Argumentasi kelima, dalam konteks bernegara di Indonesia, setiap subjek hukum baik laki-laki maupun perempuan memiliki kedudukan yang sama dihadapan hukum sebagaimana dijamin dalam Pasal 28 D ayat 1 Undang-Undang Dasar 1945 sehingga kedudukan laki-laki dan perempuan adalah setara dan sederajat dalam memperoleh kesempatan di ruang publik dan privat. Perkawinan adalah hubungan privat antar individu dan antar keluarga, jika laki-laki dapat mengakses ruang privat sebagai saksi pernikahan maka perempuanpun juga memiliki akses yang sama yaitu sebagai saksi pernikahan.

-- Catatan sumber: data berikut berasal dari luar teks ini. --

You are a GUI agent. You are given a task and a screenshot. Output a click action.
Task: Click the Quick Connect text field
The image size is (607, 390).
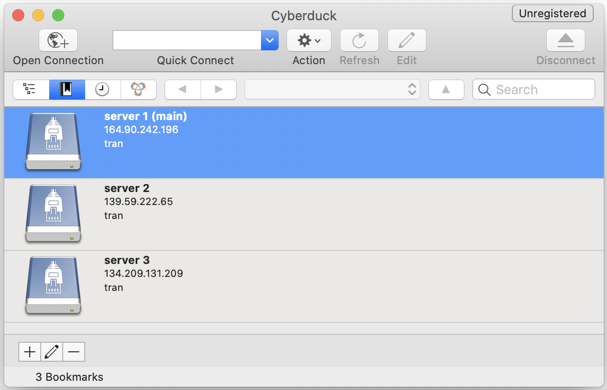[187, 40]
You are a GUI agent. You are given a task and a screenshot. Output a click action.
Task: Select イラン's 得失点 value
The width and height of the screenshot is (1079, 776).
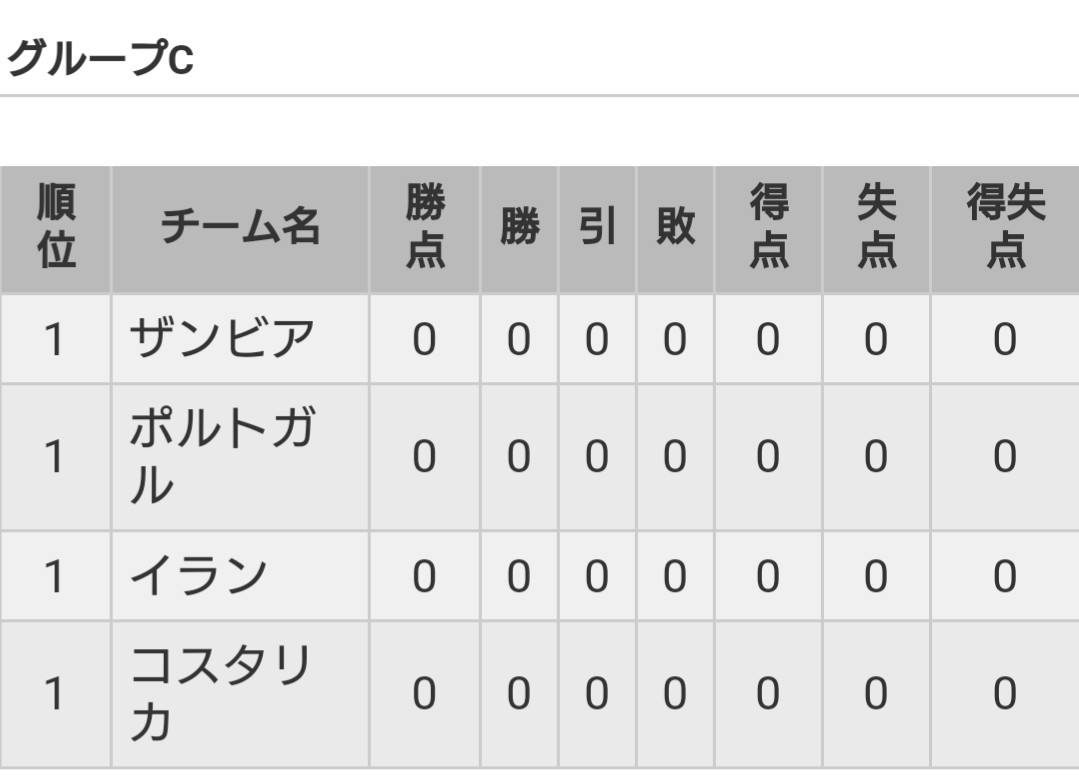(x=1005, y=576)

Argumentasi keenam, dalam konteks masyarakat sipil hak perempuan untuk menjadi saksi dalam akad nikah merupakan hak asasi manusia berupa hak persamaan antara laki-laki dan perempuan yang tidak dapat dihilangkan oleh siapapun sebagaimana diatur dalam Pasal 3 International Covenant on Civil and Political Rights (ICCPR) yaitu Konvensi Internasional tentang hak-hak sipil dan politik. Majelis Hakim berpendapat harkat dan martabat antara laki-laki dan perempuan adalah sama sehingga memiliki hak asasi yang setara dan sederajat. Kebolehan perempuan menjadi saksi pernikahan merupakan perwujudan penghormatan terhadap hak asasi perempuan untuk tidak mendapatkan perlakuan diskriminasi atas dasar gender sekaligus memastikan relasi gender dalam hukum perkawinan antara laki-laki dan perempuan adalah berimbang (justice as fairness) sebagaimana diatur dalam Pasal 3 Undang-Undang Nomor 7 Tahun 1984 tentang Pengesahan Konvensi Mengenai Penghapusan Segala Bentuk Diskriminasi Terhadap Wanita.

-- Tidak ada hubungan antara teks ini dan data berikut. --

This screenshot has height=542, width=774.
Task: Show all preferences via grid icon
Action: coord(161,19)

Argumentasi ketujuh, peraturan tentang saksi akad nikah harus berjenis kelamin laki-laki diatur dalam Pasal 25 Instruksi Presiden (INPRES) Nomor 1 Tahun 1991 tentang Kompilasi Hukum Islam. Majelis Hakim berpendapat bahwa pasal tersebut harus dibaca dalam semangat egaliter dimana laki-laki dan perempuan sebagai subjek hukum memiliki kesempatan yang sama dalam hal aksesibilitas ke ruang publik maupun ruang privat seperti hukum perkawinan. Dalam perkara a quo, Pasal 25 tersebut tidak dapat diterapkan secara tekstual karena bertentangan dengan prinsip keadilan sebagaimana keterangan 2 (dua) orang saksi di dalam persidangan yang menyatakan bahwa ada 3 faktor yang menyebabkan saksi nikah seorang perempuan yaitu pertama, pemohon I seorang mu’allaf (baru masuk Islam) dan keluarganya beragama non-muslim sehingga tidak ada yang dapat dijadikan saksi nikah dari pihak keluarganya kecuali temannya seorang muslim. Kedua, pemohon II tidak memiliki keluarga di wilayah tersebut saat akad nikah dilakukan sehingga tidak ada tetangga, teman dan keluarganya yang dapat dijadikan sebagai saksi pernikahan mereka. Ketiga, agama di tempat pernikahan mereka akan dilaksanakan mayoritas beragama non-muslim seperti Budha, Konghucu dan Kristen Protestan sehingga pemohon I dan pemohon II kesulitan mencari seorang laki-laki muslim untuk dijadikan sebagai saksi akad nikah. Berdasarkan ketiga faktor tersebut, Majelis Hakim berpendapat bahwa penerapan Pasal 25 sangat situasional dan dapat disimpangi semata-mata keadilan dan kepastian hukum bagi para pemohon sehingga  saksi akad nikah perempuan dapat diterima sebagai saksi nikah dan sah secara hukum.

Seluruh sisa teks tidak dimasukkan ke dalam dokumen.